Best Notable Quotables of 2010: Media Dopes vs. Hollywood Dopes
Every year, the Media Research Center invites a distinguished panel of expert judges to sift through the dopiest, wackiest quotes of the year, and every year it seems the honor roll of idiocy gets longer and longer.
This year, top honors in the MRC's "Audacity of Dopes Award for the Wackiest Analysis of the Year" went to the Boston Globe Magazine's Charles Pierce, for a January 10 column he addressed to Republican Senate candidate Scott Brown just days before the Massachusetts special election. In Pierce's highly-esteemed opinion, Brown's cause was hopeless:
“Well, we’re almost here, aren’t we? The end of a long, arduous, four-month campaign for a Senate seat that you have approximately the same chance of filling as you did the pilot’s chair of the Starship Enterprise....The notion that Massachusetts would elect a Republican to fill the seat left vacant by Edward Kennedy was the property of people who buy interesting mushrooms in interesting places. You might as well expect the House of Windsor to be succeeded on the British throne by the Kardashian sisters.”
Nine days later, no doubt to Pierce's chagrin, Brown won by more than 100,000 votes -- 52% to 47%. Here's hoping Pierce found a new crystal ball under the tree this morning.
Runner-up was Chris Matthews, for his keen insight after President Obama's State of the Union address back in January: “You know, I forgot he was black tonight for an hour.” Whatever MSNBC is paying this man, he's worth every penny.
Next up was Associated Press writer Paul Haven, for a September 24 dispatch fretting that the Castro brothers were betraying the revolution: “Cuba’s communist leaders mapped out a brave new world of free enterprise on Friday....[The reforms] seem sure to create a society of haves and have-nots in a land that has spent half a century striving for an egalitarian utopia.”
It's one thing to blame Bush and Cheney for creating "a society of haves and have-nots," but Fidel and Raul Castro? Now that's some wacky analysis.
Then there's Bill Press, who's co-hosted shows on both CNN and MSNBC over the years. Press weighed in on the Juan Williams controversy by not just dismissing the idea that NPR has a liberal tilt, but by declaring the outfit part of the Vast Right Wing Conspiracy: “I call NPR ‘National Pentagon Radio.’ They’re no more left wing than Fox News as far as I’m concerned. Look at the commentators they have on there, right? They’re all right-wing commentators. I couldn’t get in the door of NPR.” (If you don't believe me, here's the audio.)

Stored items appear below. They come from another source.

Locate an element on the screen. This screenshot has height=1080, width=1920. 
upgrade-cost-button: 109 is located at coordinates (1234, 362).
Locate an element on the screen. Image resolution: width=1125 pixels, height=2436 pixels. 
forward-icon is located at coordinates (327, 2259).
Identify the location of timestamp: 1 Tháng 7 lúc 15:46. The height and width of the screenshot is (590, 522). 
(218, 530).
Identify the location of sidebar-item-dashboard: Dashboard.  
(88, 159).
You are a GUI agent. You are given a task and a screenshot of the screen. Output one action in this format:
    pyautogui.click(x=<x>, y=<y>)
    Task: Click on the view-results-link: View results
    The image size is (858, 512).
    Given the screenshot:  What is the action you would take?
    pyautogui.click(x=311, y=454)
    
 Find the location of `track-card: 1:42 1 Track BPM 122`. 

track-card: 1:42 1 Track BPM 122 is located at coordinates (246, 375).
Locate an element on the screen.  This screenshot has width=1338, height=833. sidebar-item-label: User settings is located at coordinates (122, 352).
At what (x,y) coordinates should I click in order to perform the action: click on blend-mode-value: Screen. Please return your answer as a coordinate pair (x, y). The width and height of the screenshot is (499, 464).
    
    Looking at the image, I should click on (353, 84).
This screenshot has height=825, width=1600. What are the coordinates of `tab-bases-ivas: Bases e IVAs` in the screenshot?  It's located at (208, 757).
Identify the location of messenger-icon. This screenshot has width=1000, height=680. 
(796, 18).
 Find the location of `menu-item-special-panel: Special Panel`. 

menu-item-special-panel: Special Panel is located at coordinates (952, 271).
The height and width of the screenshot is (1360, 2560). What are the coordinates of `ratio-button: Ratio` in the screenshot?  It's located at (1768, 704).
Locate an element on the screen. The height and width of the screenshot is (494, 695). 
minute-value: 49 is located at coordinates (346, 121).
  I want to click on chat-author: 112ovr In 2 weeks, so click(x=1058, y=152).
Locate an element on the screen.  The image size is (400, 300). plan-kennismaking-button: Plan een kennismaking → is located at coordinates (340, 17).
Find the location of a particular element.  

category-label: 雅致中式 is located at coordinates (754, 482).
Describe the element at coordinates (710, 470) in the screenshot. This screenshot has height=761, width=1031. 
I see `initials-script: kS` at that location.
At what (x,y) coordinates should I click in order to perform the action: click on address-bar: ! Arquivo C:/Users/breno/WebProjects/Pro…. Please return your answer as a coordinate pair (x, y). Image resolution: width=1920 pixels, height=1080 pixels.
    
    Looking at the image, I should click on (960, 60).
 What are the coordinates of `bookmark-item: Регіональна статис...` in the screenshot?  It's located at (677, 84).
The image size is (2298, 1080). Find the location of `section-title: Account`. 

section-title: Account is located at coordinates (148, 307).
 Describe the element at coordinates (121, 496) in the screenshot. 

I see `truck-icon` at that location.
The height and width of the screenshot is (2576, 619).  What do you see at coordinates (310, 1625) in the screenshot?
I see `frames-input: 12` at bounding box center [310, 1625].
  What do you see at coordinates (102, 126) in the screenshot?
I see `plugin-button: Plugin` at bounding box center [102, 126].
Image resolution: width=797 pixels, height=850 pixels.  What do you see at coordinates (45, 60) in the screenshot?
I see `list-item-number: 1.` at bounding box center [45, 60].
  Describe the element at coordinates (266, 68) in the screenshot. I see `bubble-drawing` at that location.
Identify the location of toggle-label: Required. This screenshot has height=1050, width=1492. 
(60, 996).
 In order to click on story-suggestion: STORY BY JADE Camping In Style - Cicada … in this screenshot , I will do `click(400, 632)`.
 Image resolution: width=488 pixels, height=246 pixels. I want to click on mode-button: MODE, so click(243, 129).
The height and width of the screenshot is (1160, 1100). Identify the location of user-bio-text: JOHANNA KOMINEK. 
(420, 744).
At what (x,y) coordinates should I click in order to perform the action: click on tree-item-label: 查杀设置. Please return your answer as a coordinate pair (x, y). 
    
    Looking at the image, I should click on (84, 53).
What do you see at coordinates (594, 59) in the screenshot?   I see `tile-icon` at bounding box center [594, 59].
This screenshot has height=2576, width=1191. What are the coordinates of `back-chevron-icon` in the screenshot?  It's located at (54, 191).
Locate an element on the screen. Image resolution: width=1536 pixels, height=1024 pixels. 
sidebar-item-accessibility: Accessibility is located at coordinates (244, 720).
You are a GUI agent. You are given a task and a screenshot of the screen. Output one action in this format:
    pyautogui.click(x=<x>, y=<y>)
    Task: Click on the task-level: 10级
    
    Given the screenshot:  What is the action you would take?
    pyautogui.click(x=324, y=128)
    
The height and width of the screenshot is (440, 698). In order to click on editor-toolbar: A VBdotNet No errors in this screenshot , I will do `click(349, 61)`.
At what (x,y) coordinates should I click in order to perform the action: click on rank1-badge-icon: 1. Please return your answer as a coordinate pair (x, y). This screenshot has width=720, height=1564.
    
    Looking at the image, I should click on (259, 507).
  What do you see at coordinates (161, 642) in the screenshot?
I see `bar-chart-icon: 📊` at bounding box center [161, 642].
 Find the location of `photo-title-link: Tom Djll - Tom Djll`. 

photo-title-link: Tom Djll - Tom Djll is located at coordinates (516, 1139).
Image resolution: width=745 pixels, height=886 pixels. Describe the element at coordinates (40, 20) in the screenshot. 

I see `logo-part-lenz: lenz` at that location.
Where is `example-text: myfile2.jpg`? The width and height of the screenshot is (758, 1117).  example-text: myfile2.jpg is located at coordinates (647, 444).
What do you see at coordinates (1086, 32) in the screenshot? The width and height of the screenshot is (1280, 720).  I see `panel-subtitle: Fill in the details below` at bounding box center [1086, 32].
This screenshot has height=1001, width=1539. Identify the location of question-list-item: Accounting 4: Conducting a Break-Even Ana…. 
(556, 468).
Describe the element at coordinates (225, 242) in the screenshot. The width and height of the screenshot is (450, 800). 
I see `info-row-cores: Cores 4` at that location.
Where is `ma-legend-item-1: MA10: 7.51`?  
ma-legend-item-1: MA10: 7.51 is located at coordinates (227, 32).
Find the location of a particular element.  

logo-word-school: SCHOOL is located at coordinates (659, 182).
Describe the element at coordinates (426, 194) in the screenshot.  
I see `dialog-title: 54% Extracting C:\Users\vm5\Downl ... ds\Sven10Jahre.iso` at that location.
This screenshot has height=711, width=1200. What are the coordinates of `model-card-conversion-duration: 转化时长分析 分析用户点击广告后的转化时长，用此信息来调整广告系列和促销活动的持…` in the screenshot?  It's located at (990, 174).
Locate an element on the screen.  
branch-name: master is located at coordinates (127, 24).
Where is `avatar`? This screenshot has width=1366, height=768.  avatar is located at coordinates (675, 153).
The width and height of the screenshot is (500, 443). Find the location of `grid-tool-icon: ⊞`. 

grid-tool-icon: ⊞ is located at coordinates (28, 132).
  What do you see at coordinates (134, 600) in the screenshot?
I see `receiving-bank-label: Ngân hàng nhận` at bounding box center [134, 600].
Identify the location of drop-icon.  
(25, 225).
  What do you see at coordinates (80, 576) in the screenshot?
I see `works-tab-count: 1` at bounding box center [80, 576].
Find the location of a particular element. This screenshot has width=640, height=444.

These deep thinkers in the national media were more than matched by the Three Wise Men of Hollywood who topped the polling of our annual "Barbra Streisand Political IQ Award for Celebrity Vapidity." Rob Reiner took the top slot after he insightfully declared the Tea Party to be on par with the Nazi movement that installed Hitler in Germany in the 1930s:
“Hitler, by the way, never got more than 33 percent of the vote ever in Germany....He wasn’t a majority guy, but he was charismatic, and they were having bad economic times — just like we are now. People were out of work, they needed jobs, and a guy came along and rallied the troops. My fear is that the Tea Party gets a charismatic leader, because all they’re selling is fear and anger and that’s all Hitler sold: ‘I’m angry and I’m frightened and you should hate that guy over there.’”
Reiner's anti-Tea Party smear edged out left-wing filmmaker Michael Moore, who lamely attempted to exploit the Chilean and Haitian earthquakes to score a political point against Republicans:
“Chile had an earthquake this past week that was 500 times greater than the earthquake in Haiti. But here’s the big difference. In Chile, they have various — very serious regulations when it comes to building codes. So a thousand people died, sadly, but a thousand people died with a 500 times greater earthquake. And in Haiti, where there are no building codes, no regulations — a Republican’s paradise — a quarter of a million people died.”
Take a moment, if you wish, to contemplate the sheer stupidity of declaring Haiti "a Republican's paradise."
Rounding out Hollywood's Big Three, actor Richard Dreyfuss popped up on HLN's Joy Behar Show to explain how he was able to play Dick Cheney in Oliver Stone's W: "Every actor likes to play bad guys.... To play Dick Cheney, all I had to do was find my Dick Cheney. And you can find all the villainy in the world in your own heart, and that’s what an actor’s job is. I always say to kids, inside you is Hitler and Jesus. And you got to find the appropriate person and bring them out.”
Class acts and scholars, one and all.